Pace: Job is not done in war against extremists
Featured Events | Nov 21, 2014 | Gabelli School of Business
America’s failure to commit to Afghanistan and Iraq for the long haul has created an environment in which extremists are once again creating chaos in the countries we sought to liberate from despotic regimes, a former chairman of the Joint Chiefs of Staff told a Fordham University audience this week.
“When you go in and occupy a country, when you occupy Afghanistan, when you occupy Iraq, you take on a 40- or 50-year responsibility,” said retired Marine Corps Gen. Peter Pace on Wednesday. “Not four years or five years. Not ‘let’s go in, topple the government, give them a little bit of help’ and then say ‘good luck’ and leave.”
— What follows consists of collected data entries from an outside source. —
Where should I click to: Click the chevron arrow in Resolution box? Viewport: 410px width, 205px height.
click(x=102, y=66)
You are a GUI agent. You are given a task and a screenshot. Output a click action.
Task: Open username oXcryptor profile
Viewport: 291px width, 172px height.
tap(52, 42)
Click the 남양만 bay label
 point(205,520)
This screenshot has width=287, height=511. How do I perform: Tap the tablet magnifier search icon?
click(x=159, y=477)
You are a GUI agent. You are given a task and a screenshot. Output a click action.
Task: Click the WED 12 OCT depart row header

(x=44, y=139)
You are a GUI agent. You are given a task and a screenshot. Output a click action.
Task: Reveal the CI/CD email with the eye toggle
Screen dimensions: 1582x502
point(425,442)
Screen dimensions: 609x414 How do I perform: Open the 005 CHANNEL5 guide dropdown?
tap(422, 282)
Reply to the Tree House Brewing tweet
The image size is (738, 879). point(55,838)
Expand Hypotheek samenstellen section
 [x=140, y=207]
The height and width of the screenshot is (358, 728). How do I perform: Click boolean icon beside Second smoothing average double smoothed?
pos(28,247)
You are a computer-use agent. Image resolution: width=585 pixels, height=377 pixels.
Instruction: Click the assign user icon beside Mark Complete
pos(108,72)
Pace served as the vice chairman of the Joint Chiefs under President Bill Clinton and chairman under President George W. Bush. Both men, he said, made thoughtful, considered decisions on the use of military force, but Bush’s decisions were not accompanied by a strongly made case to his constituents.
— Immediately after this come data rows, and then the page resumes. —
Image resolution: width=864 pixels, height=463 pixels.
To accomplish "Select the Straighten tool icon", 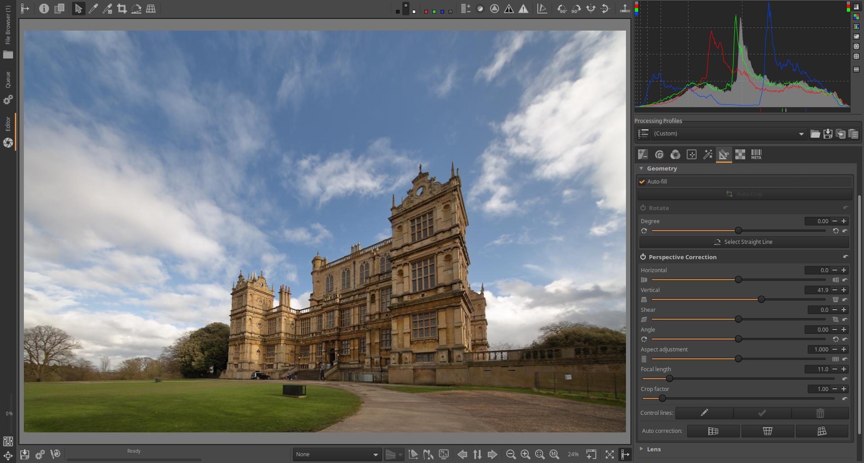I will click(x=136, y=9).
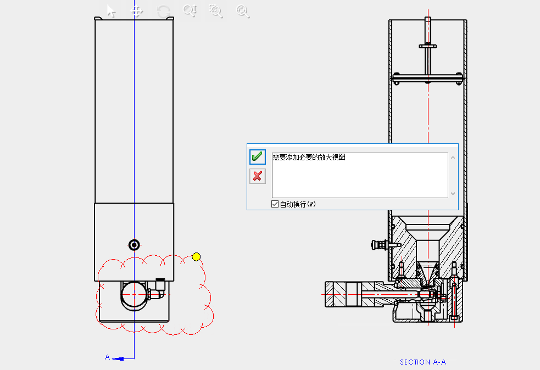
Task: Select the arrow pointer tool
Action: (x=111, y=11)
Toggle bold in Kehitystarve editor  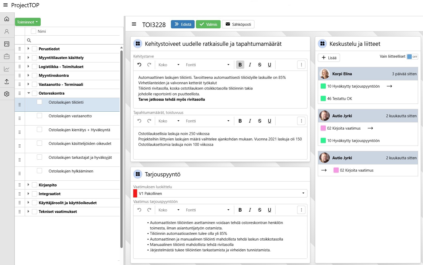(240, 65)
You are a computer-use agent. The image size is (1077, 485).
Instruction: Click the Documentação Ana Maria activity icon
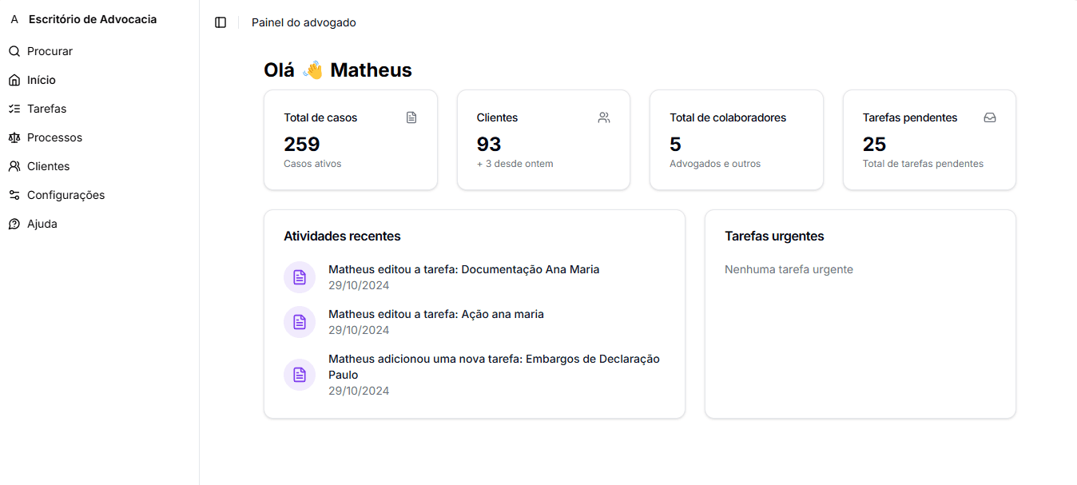point(299,276)
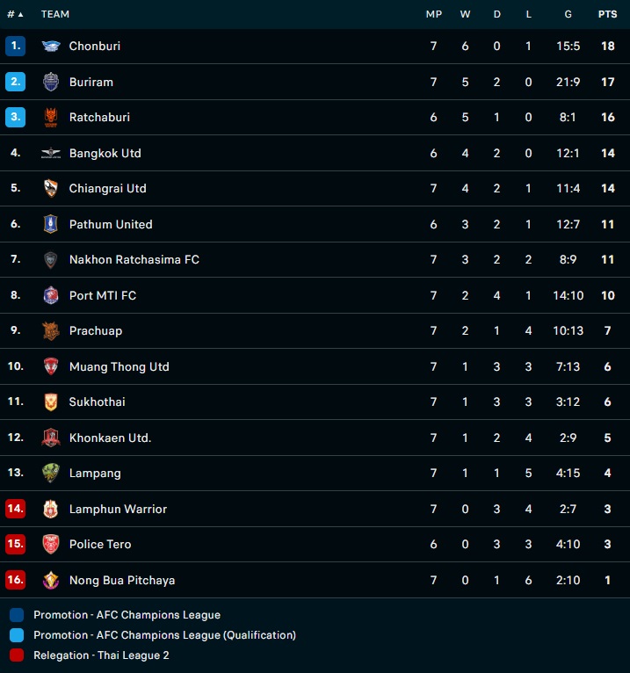Open Pathum United team link
Viewport: 630px width, 673px height.
(x=111, y=224)
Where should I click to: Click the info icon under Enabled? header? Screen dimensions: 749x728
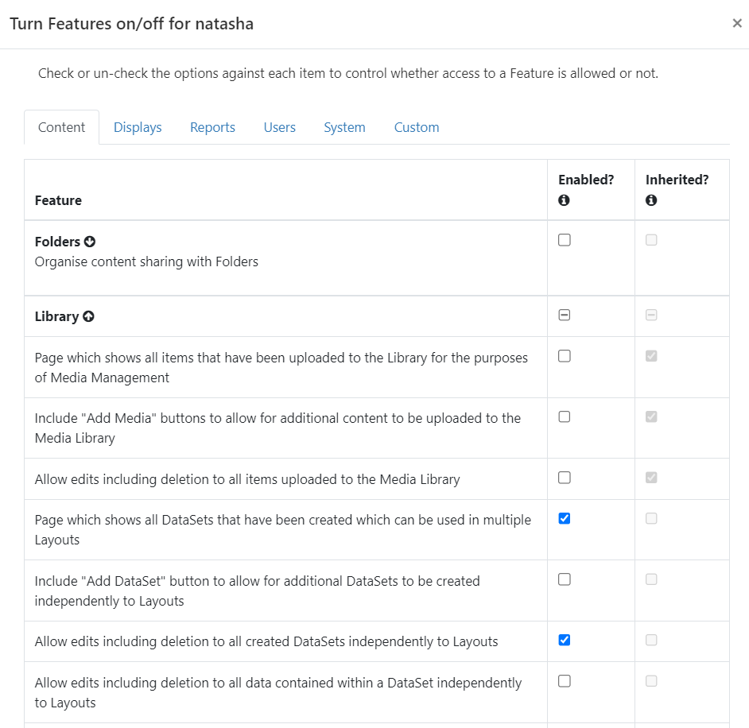(x=565, y=201)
“President Bush could have done a better job of educating the American people about what this really means,” Pace said of the wars.
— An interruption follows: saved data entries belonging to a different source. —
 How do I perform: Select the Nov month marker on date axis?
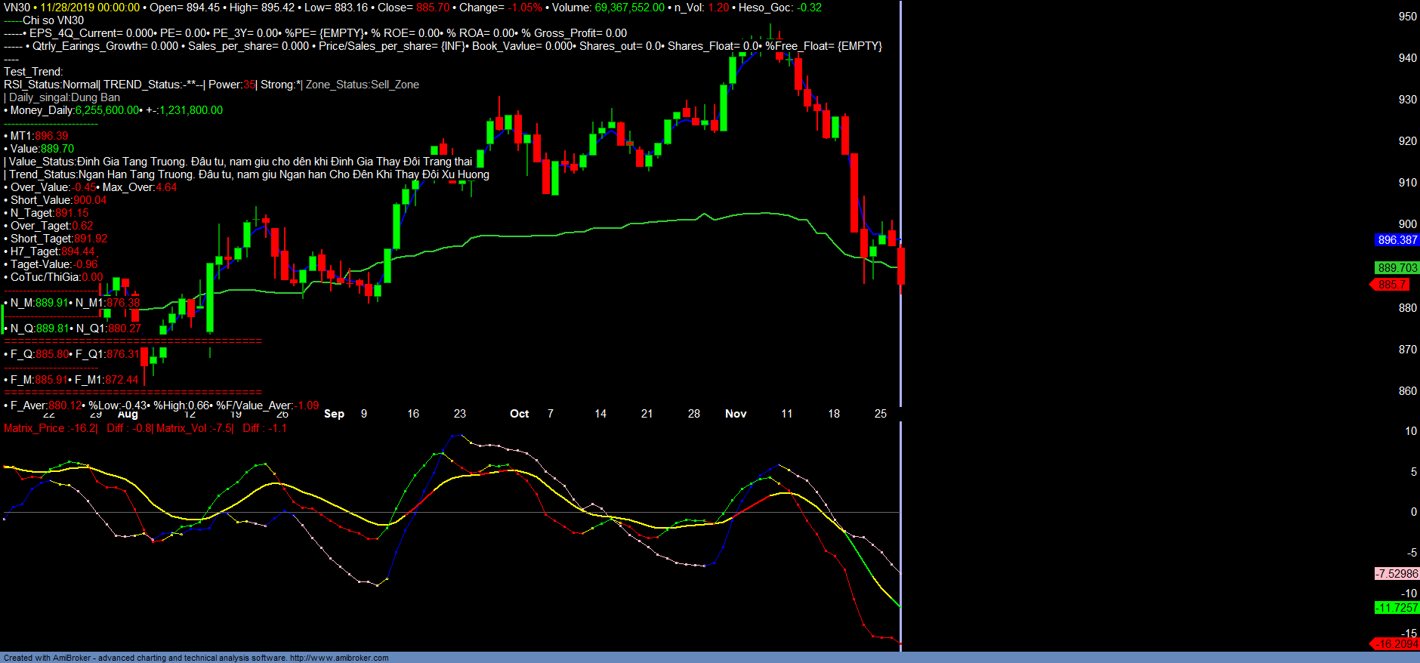(x=735, y=414)
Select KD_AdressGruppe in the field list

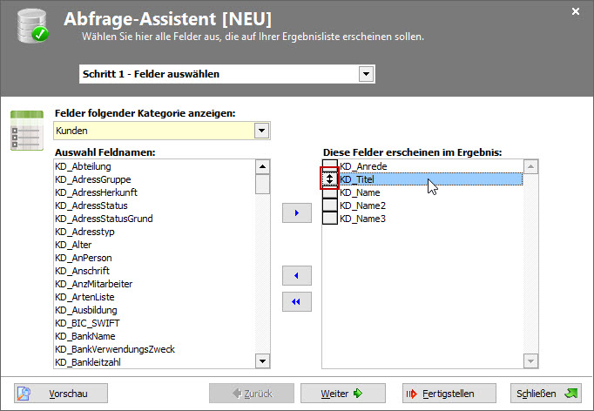coord(93,179)
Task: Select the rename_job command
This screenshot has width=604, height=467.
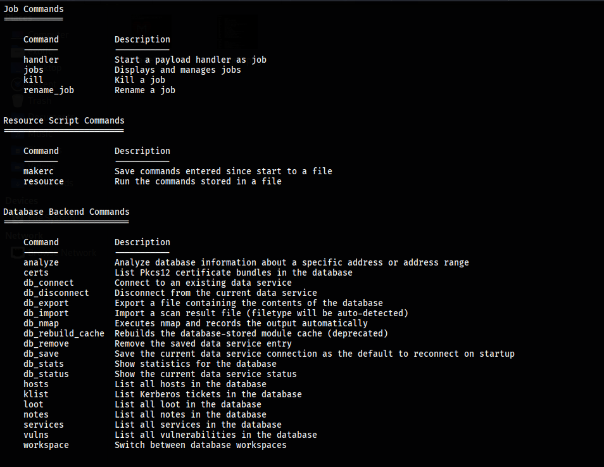Action: pyautogui.click(x=49, y=90)
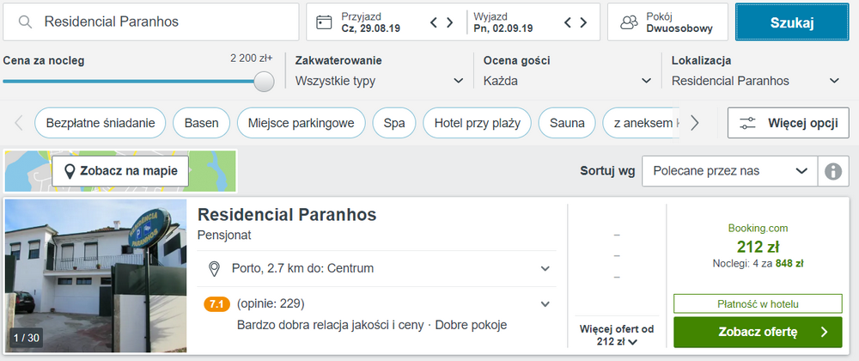
Task: Open the Sortuj wg dropdown
Action: tap(729, 171)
The meaning, Pace said, is that America is faced with an enemy that has a “hundred-year plan, and that hundred-year plan is to annihilate us and our way of life.”
Pace’s remarks, delivered during a the question-and-answer session following a leadership lecture at the Fordham Law School, come as the United States once again faces a decision on whether to deploy more troops to the Middle East to face a growing threat from an extremist group, known as ISIS or ISIL.
ISIS is seeking to establish a caliphate in Syria, Iraq and beyond, and has claimed responsibility for the slaughter of Iraqi and Syrian soldiers as well as members of ethnic groups living in the region. The group has also delivered videos of beheadings of British and American citizens captured in the region.
Departing the region without fulfilling our “moral obligation to leave [the people of Iraq] better off than when you got there” has created a situation where “we shouldn’t be surprised that ISIS comes in,” Pace said.
“I couldn’t have told you what the name of the group was going to be, but I could have told you that it wasn’t going to be good,” the general continued. “And the same could happen and will happen in Afghanistan if they leave that nation too quickly.”
Pace was reluctant to say what the United States should do. He said he was no longer privy to the type of information he had when he was the chairman of the Joint Chiefs. But he did say that eventually, we will have to engage again in battle with a relentless enemy.
“The longer we’ve waited to fight, the harder the fight going to be,” Pace said. “And that’s where leadership comes in at the national level. That’s where the presidents of the United States explain, ‘it’s not 10 days, it’s not 10 months. It’s decades of obligation when we do this.’ It’s when the president of the United States needs to stand up and explain to the American people, as distasteful as doing this again is, if we don’t do it now, then we’re going to have a bigger problem later on.”